The Latin Alternative Music Conference — best known as LAMC — comes full circle as it turns 20 this year.
Originally launched at a time when Latin alternative bands like Café Tacuba and Molotov were major players in the Latin musical landscape and there was broad optimism for what was then considered “alternative” music, the conference saw wild ebbs and flows. Latin alternative as a genre never quite exploded as many expected, and yet, it persisted and evolved, as did the LAMC with it.
This year, the conference celebrates two decades at a time when much of what was considered “alternative” 10 years ago is now mainstream. Witness Rene Pérez Joglar (Residente), an early LAMC featured act who returns this year for a Q&A as a major global star.
“When we started LAMC, the world ‘alternative’ was alternative to what was presently big,” says founder Tomas Cookman.
Born and raised in New York, where LAMC has spent most of its years, Cookman is also the founder of indie label Nacional Records, which now falls under Industria Works, a company that also encompasses publishing, management (clients include Mala Rodriguez and Alex Andwandter) and live events.
Cookman spoke to Billboard and reflected on 20 years of alternative prior to the LAMC, which takes place July 9-13 at the Stewart Hotel in New York City.
Twenty years! Did you ever think it would last so long?
As a serial entrepreneur we think everything we will do will be successful. We thought there was so much talent out there and we needed to talk about it. When we started LAMC the word alternative was alternative to what was presently big; what went beyond K-Love and Gloria Estefan. With all due respect to all these amazing artists we thought there was something more to talk about. And you fast forward 20 years and the top artists have green finger nail polish and there’s all kinds of music being played. When we started off, for a rock band to play five cities in the US was a big deal. Now you see Café Tacuba, Cuco playing 20-30 cities easily. We were always very encompassing about the music. We had Pitbull and Ivy Queen in early showcases. It was always about sharing what wasn’t No. 1 on the charts. Now it’s 20 years and we have to make new goals. It’s LAMC 2.0. Because a lot of the things we spoke about, they happened. It’s exciting times for music.
If the “alternative” acts of yesterday are No. 1 now, what is alternative today?
It’s not, I feel taking market away from one to give to another.
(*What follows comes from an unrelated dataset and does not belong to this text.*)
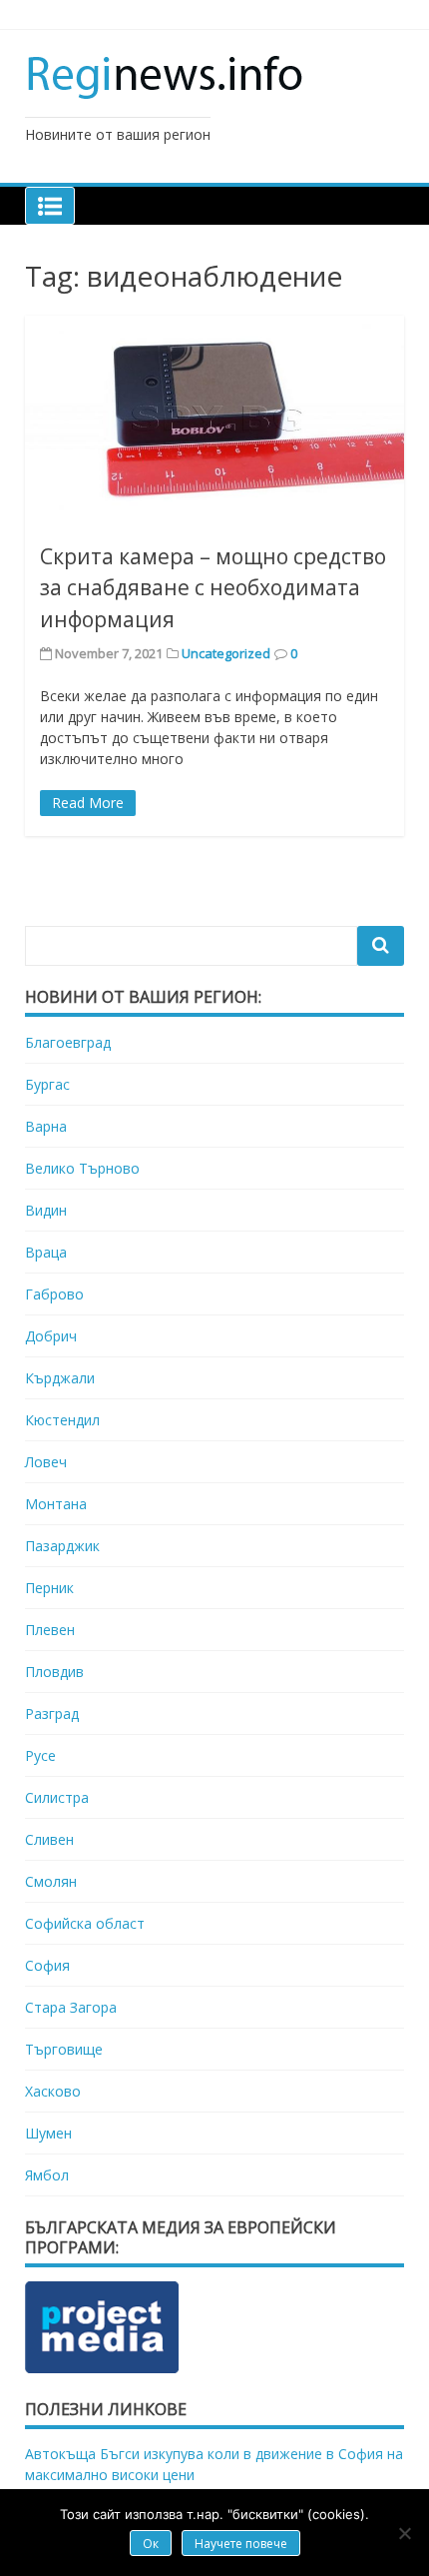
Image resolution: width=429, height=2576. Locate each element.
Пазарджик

There are more and more artists for whom the world is the market, and it’s not just Monterrey, Houston, Miami, Buenos Aires. I think that’s a testament to ‘this is a great song and this is a great artist,’ and its easier for them to make noise now that we don’t need just a small room of people to decide who gets to be a big star. This is a business, so there will always be some manipulation, but more and more and more people get to decide.
Can you give me an example of more and more people getting to decide?
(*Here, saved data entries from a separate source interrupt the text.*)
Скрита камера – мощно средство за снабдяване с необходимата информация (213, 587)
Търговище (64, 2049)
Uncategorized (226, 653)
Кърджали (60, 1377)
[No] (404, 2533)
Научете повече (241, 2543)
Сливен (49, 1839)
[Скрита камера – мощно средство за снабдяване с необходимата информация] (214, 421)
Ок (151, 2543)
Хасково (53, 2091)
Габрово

Last year we had Tomasa del Real [at LAMC] who was just bubbling under, and she’s an amazing woman and we just did an ad campaign with Adidas and she played Coachella. This is happening by the fact that people want them.
There are so many artists you’ve showcased through the years. Who are you particularly proud of?
Calle 13, Manu Chao, Natalia LaFourcade when no one really knew her, or Julieta Venegas at the beginning. Even Zoe. Pitbull. I thought he was such an entertaining guy and I said, heck let’s put him on a panel. And when we [did that] I think everybody thought, he’s going to be a star. Mon Laferte, Ana Tijoux, Carla Morrison who’s been one of our discovery winners. It’s interesting to see when you look at all the artists, the amount of acts that came out of LMAC — Bomba Estereo and Chocquibtown I signed out of LAMC.
Both were signed for a while to your label, Nacional Records, which now falls under your music company, Industria Works. How important is LAMC to Industria Works?
Number one, if a company is truly dedicated to the arts, it’s great to support it, and LAMC is a great incubator for people to talk and artists to talk. You can’t just have SXSW or Billboard [Latin Music Week]. You have to have many places. We’re not all doing the same thing. It also speaks very much of how diverse Latino culture is.
What is the big topic of conversation today?
Twenty years ago, it was “how do we get heard?” “How do we get past 100 people in New York City?” And now it’s, “okay, how do I get played in France, or a big festival in California? How do I get Spotify or Apple to pay more attention to me?” The goals for a bigger selection of artists have gotten bigger. There are many independent artists who live independently and have shown that Si se puede. Bad Bunny, Ozuna, they’re hustlers in that world and they’ve brought that bravado to the business.
One big hump to overcome?
The fact that urban music continues to grow in volume so much is amazing and wonderful, but I also feel there should be other genres coming up: really good rock bands and really good reggae bands, for example. The next step should be more and more space for other genres. People say urban music is the new pop; I think urban music has helped redefine what pop is. Okay, now it’s redefined, so let’s truly redefine it. I mean, why doesn’t Kevin Johansen have a big hit here?